When we think about big data, we associate it with the term big, but when it comes to building infrastructure, we should also be thinking distributed.
Big data applications do, in fact, deal with large volumes of information that are made even bigger as data is replicated across racks for resiliency. Yet the most meaningful attribute of big data is not its size, but its ability to break larger jobs into lots of smaller ones, distributing resources to work in parallel on a single task.
When you combine the big with a distributed architecture, you find you need a special set of requirements for big data networks. Here are six to consider:
1. Network resiliency and big data applications
When you have a set of distributed resources that must coordinate through an interconnection, availability is crucial. If the network is unavailable, the result is a discontiguous collection of stranded compute resources and data sets.
Appropriately, the primary focus for most network architects and engineers is uptime. But the sources of downtime in networks are varied. They include everything from device failures (both hardware and software) to maintenance windows, to human error. Downtime is unavoidable. While it is important to build a highly available network, designing for perfect availability is impossible.

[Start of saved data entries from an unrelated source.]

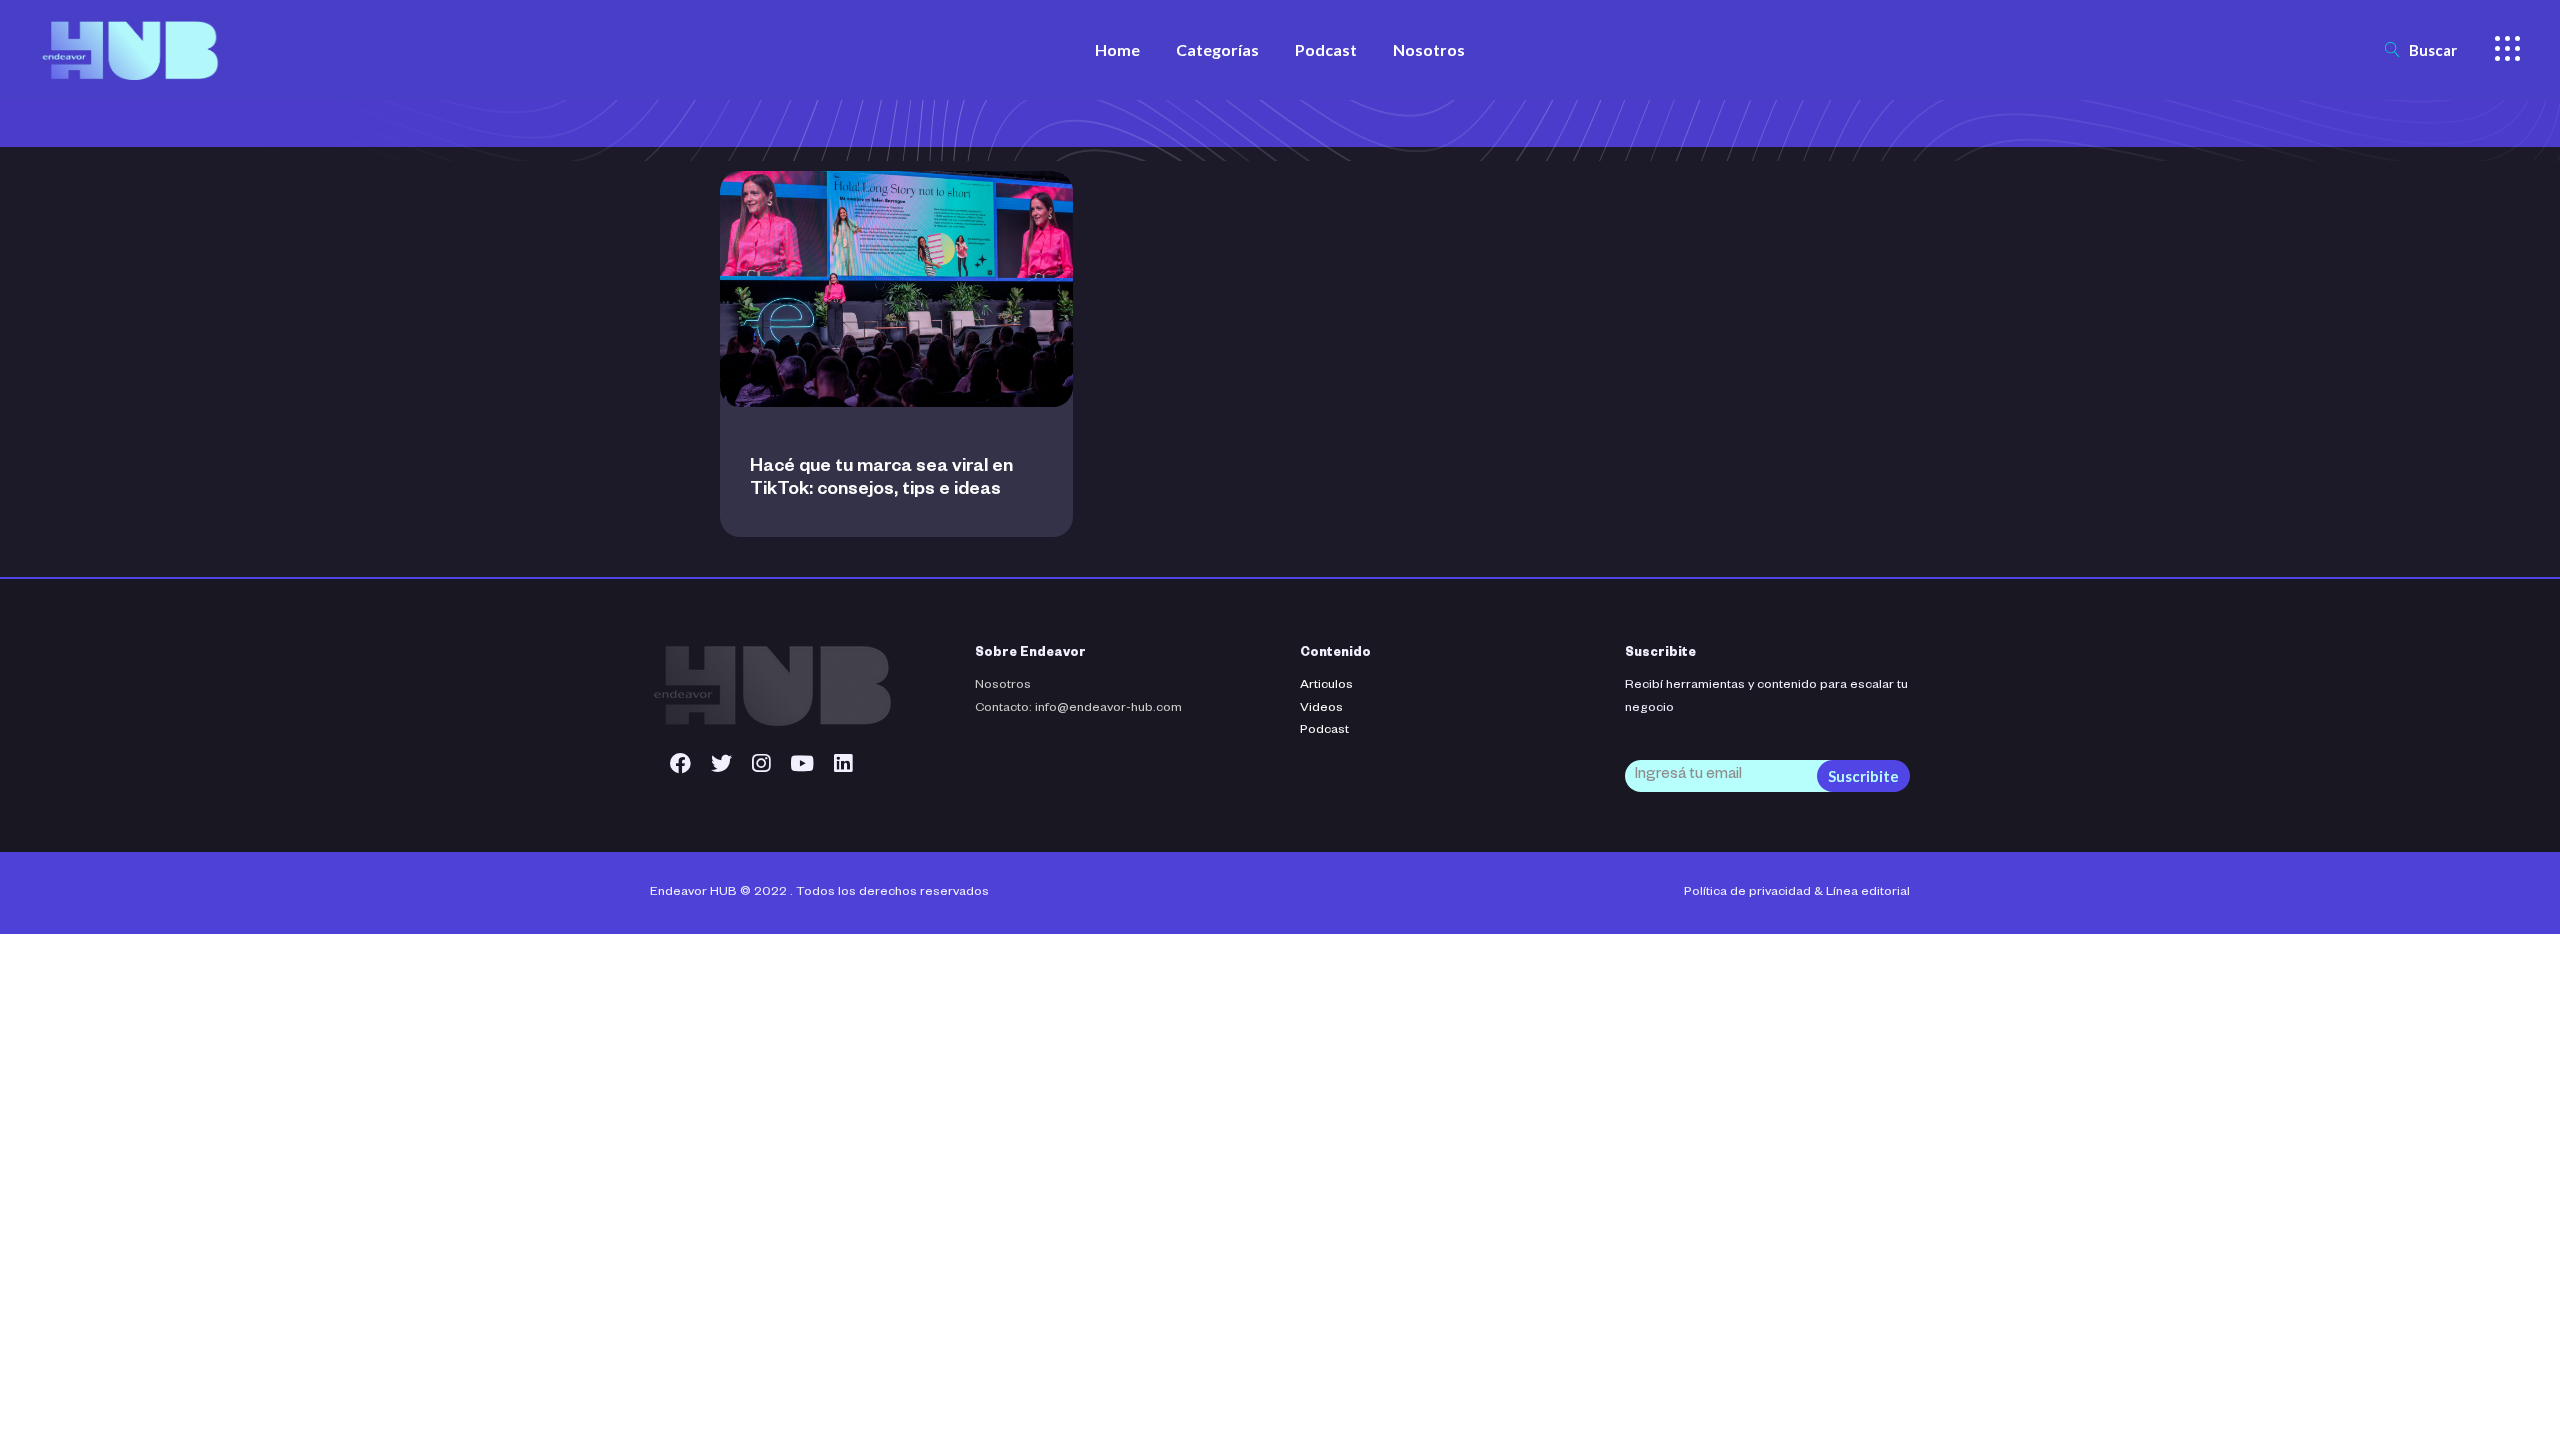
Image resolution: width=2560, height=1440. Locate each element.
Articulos (1326, 686)
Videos (1321, 709)
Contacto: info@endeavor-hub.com (1078, 709)
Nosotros (1003, 686)
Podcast (1324, 731)
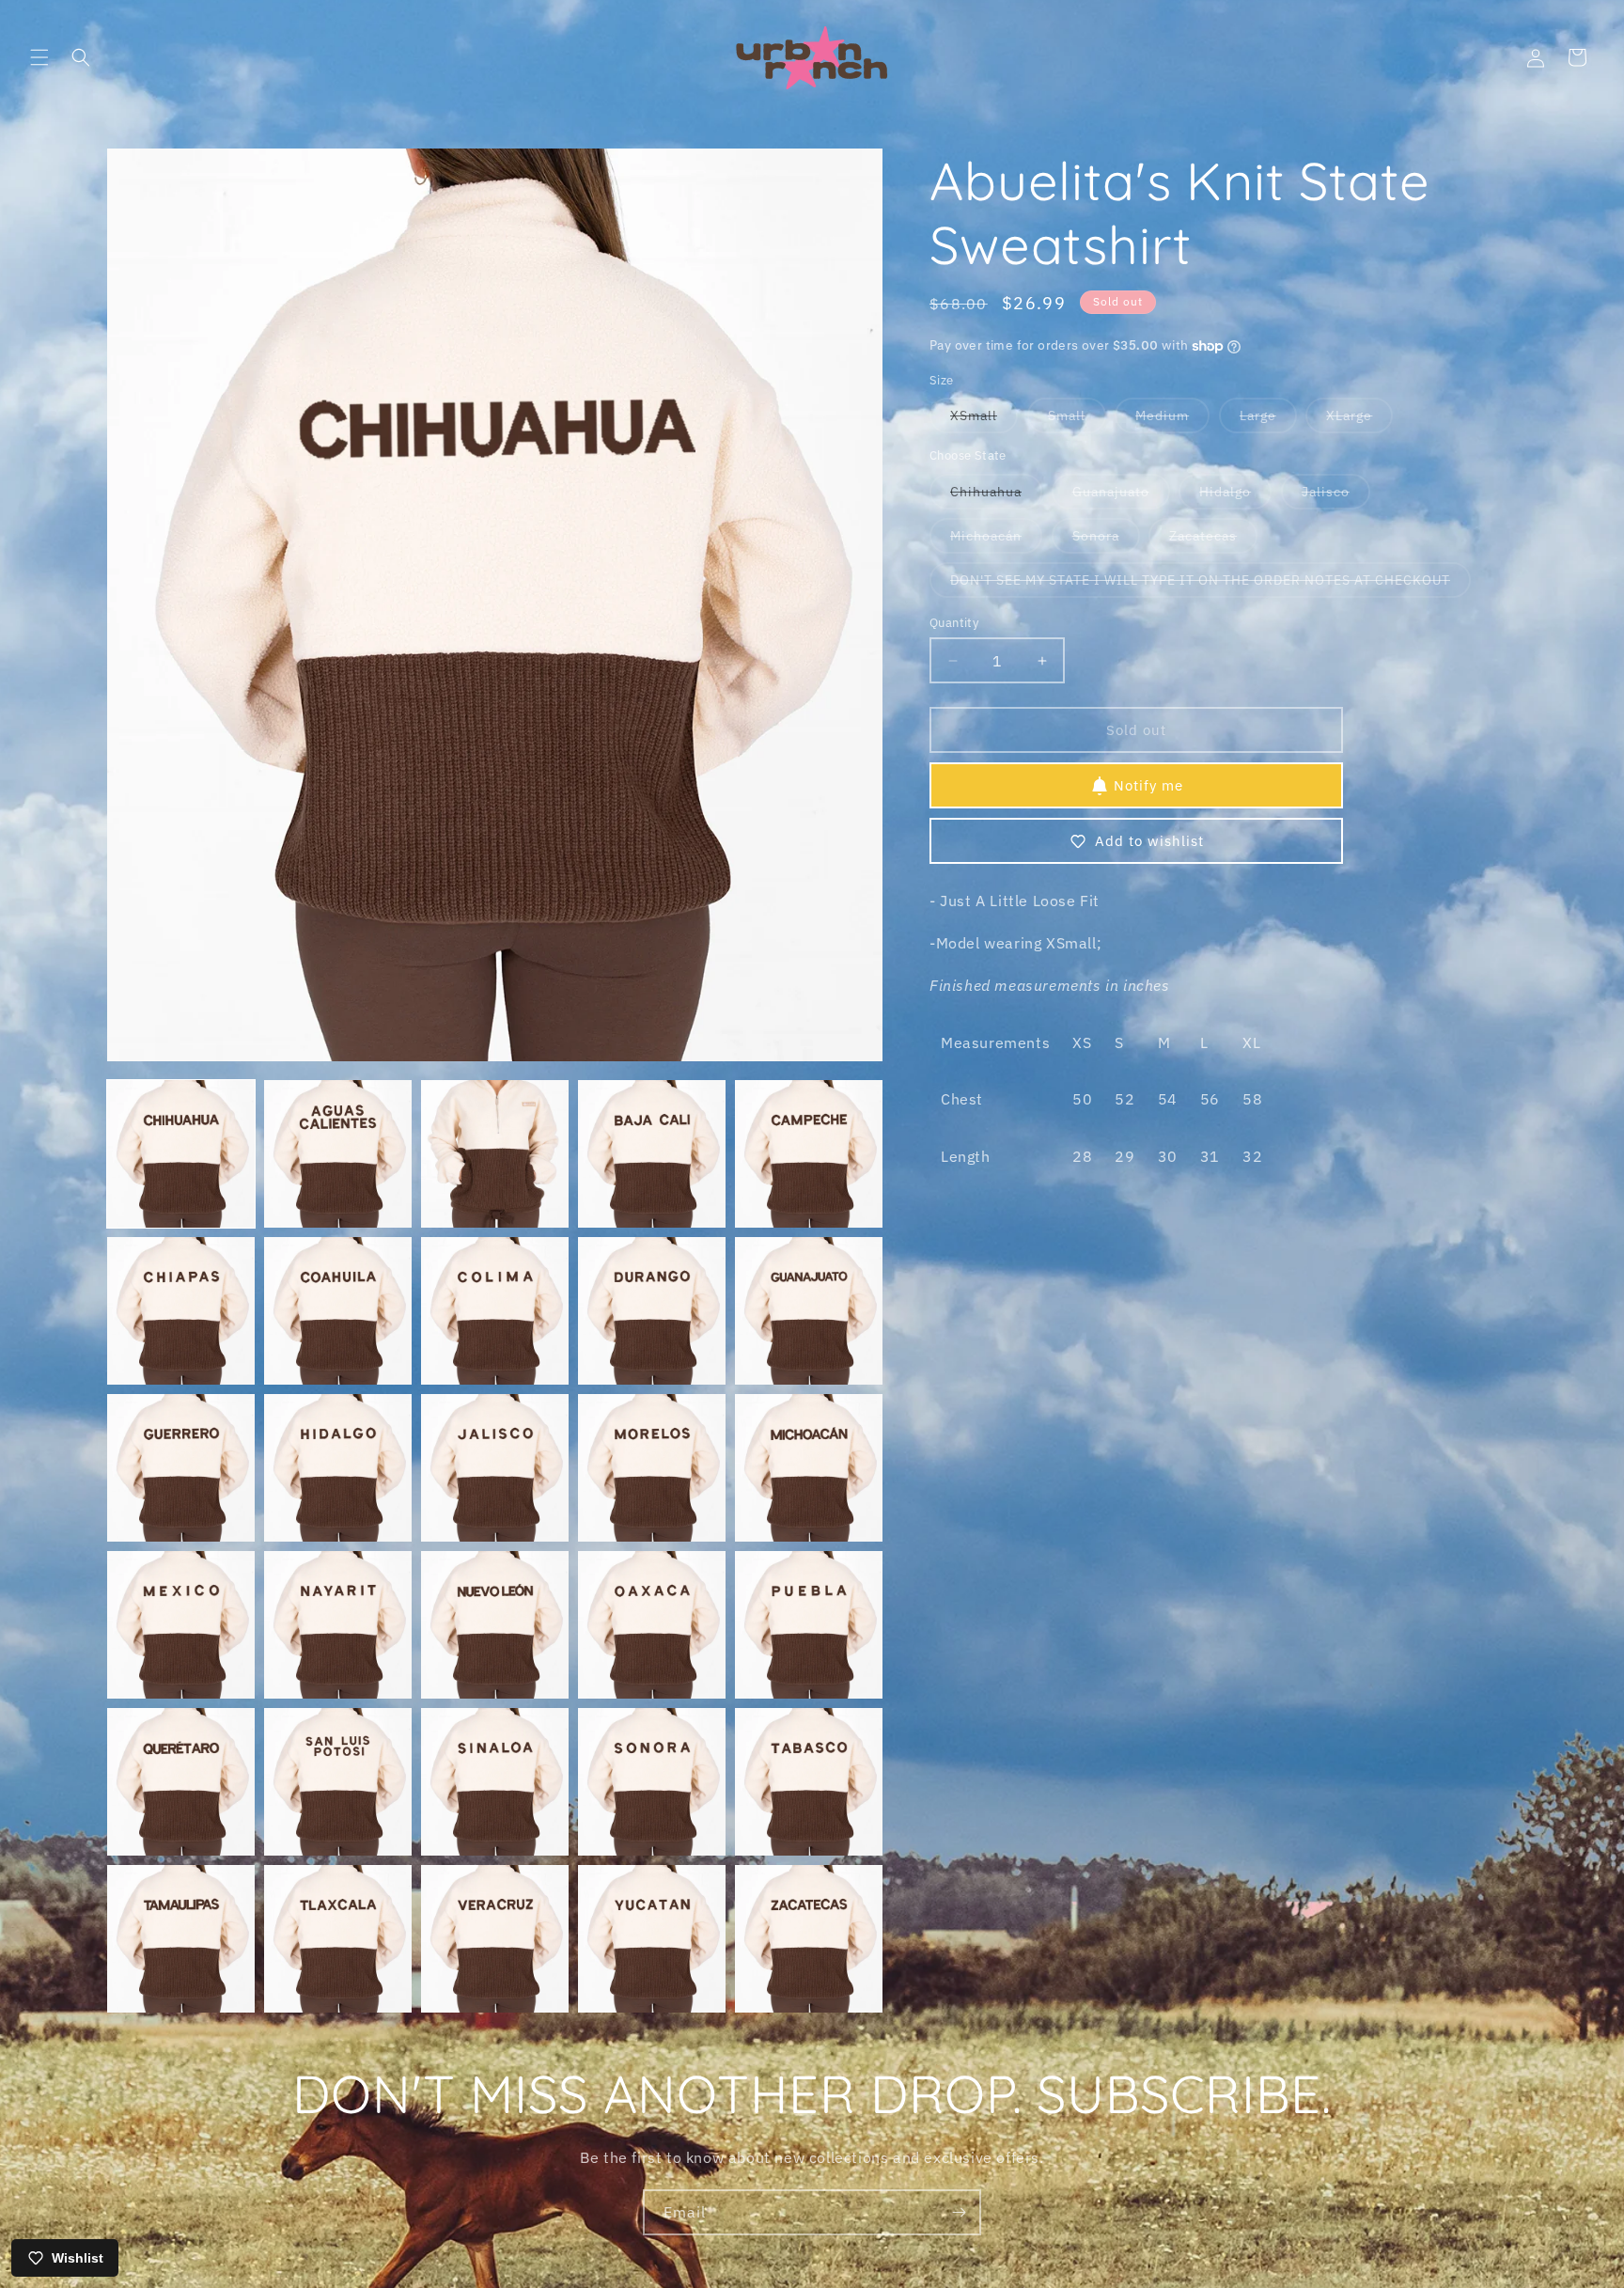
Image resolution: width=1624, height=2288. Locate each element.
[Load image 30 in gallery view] (808, 1939)
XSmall (984, 420)
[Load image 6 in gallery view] (181, 1311)
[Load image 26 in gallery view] (181, 1939)
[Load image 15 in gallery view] (808, 1468)
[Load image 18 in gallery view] (495, 1625)
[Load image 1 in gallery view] (181, 1154)
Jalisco (1336, 495)
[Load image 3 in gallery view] (495, 1154)
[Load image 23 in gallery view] (495, 1782)
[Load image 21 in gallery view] (181, 1782)
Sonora (1106, 540)
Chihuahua (996, 495)
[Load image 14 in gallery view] (652, 1468)
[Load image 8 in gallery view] (495, 1311)
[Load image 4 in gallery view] (652, 1154)
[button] (39, 57)
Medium (1172, 420)
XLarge (1359, 420)
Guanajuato (1121, 495)
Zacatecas (1213, 540)
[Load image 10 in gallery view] (808, 1311)
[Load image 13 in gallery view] (495, 1468)
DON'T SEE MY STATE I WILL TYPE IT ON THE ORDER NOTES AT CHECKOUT (1210, 584)
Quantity (953, 623)
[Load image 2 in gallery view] (338, 1154)
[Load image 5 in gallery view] (808, 1154)
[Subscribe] (958, 2212)
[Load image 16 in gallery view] (181, 1625)
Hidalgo (1235, 495)
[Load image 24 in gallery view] (652, 1782)
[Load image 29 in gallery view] (652, 1939)
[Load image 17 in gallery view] (338, 1625)
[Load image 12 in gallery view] (338, 1468)
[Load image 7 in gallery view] (338, 1311)
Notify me (1148, 785)
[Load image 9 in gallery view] (652, 1311)
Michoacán (996, 540)
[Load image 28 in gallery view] (495, 1939)
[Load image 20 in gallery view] (808, 1625)
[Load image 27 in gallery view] (338, 1939)
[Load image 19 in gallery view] (652, 1625)
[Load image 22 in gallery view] (338, 1782)
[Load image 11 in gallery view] (181, 1468)
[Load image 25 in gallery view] (808, 1782)
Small (1077, 420)
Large (1268, 420)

Rather than making downtime avoidance the objective, network architects should design networks that are resilient to failures. Resilience in networks is determined by path diversity (having more than one way to get between resources) and failover (being able to identify issues quickly and fail over to other paths). The real design criteria for big data networks ought to explicitly include these characteristics alongside more traditional mean time between failures, or MTBF, methods.